Joan Or John? An Ethical Dilemma -- By: Russell D. Moore

Journal: Southern Baptist Journal of Theology
Volume: SBJT 13:2 (Summer 2009)
Article: Joan Or John? An Ethical Dilemma
Author: Russell D. Moore

Joan Or John? An Ethical Dilemma

Russell D. Moore

Russell D. Moore is Dean of the School of Theology and Senior Vice President for Academic Administration at The Southern Baptist Theological Seminary, where he also serves as Professor of Christian Theology and Ethics. Dr. Moore is a Preaching Pastor at the Fegenbush campus of Highview Baptist Church in Louisville, Kentucky, where he ministers weekly. He is a senior editor of Touchstone: A Journal of Mere Christianity and is the author of Adopted for Life: The Priority of Adoption for Christian Families and Churches (Crossway, 2009).

Editor’s Note: As explained below, the following is a five-part response by Dr.
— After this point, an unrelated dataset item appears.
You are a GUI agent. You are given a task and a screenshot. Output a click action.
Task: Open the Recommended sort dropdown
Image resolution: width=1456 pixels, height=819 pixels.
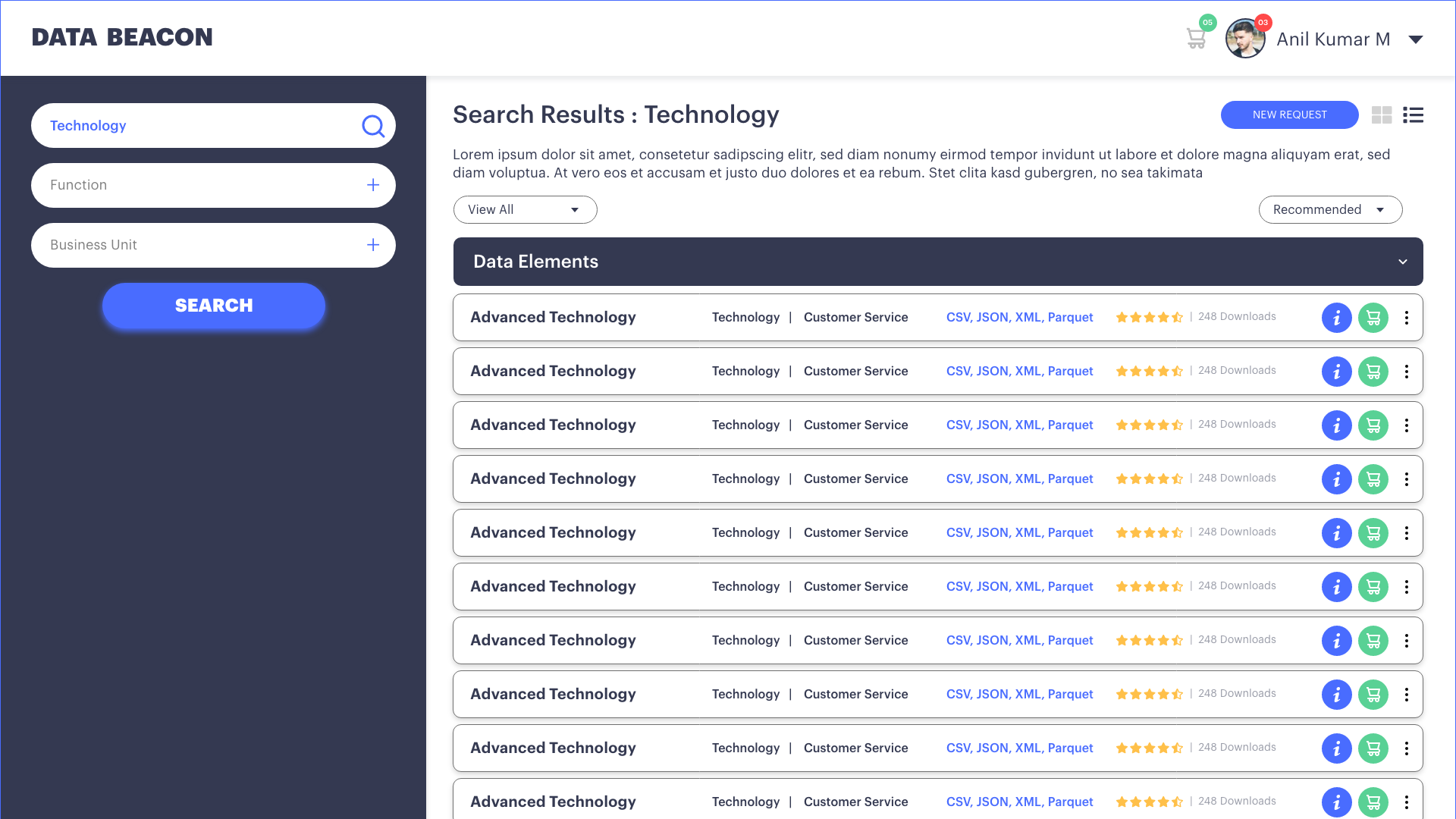[x=1329, y=210]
Moore to an ethical question posed to his Southern Seminary ethics class. We have included it in this issue of SBJT as a wonderful example of theology in practice, especially in relation to the doctrine of human beings. Systematic theology is not merely the affirmation of particular truths that Scripture teaches, even though it is that. It is also the application of those truths to all of life with the goal of helping the church live out the Gospel in our daily lives to the glory of God. One can learn a lot about a person’s theology when one sees how it is applied to real life situations and what is given below is a fine example of seeking to take the whole counsel of God and to apply it to real ethical issues that we face. Regardless of whether you would have answered the question precisely in the way Dr. Moore answers it, may this article spur us on to work hard at bringing all of our thought and lives captive to Christ and to his Word.

Every year at the conclusion of my Survey of Christian Ethics class at Southern Seminary, I give my students a final ethical situation to answer for their final examination. They are graded not on their conclusion, but on how they arrived there. They answer, and then we discuss it communally as a class. The question below is this year’s dilemma. Also included is my five-part response to the question originally published at in May 2009.

The Question

This question takes place sometime in the future, in your ministry. Joan is a fifty-year-old woman who has been visiting your church for a little over a year. She sits on the third row from the back, and usually exits during the closing hymn, often with tears in her eyes. Joan approaches you after the service on Sunday to tell you that she wants to follow Jesus as her Lord.

You ask Joan a series of diagnostic questions about her faith, and it is clear she understands the gospel. She still seems distressed though. When you ask if she’s repented of her sin, she starts to cry and grit her teeth.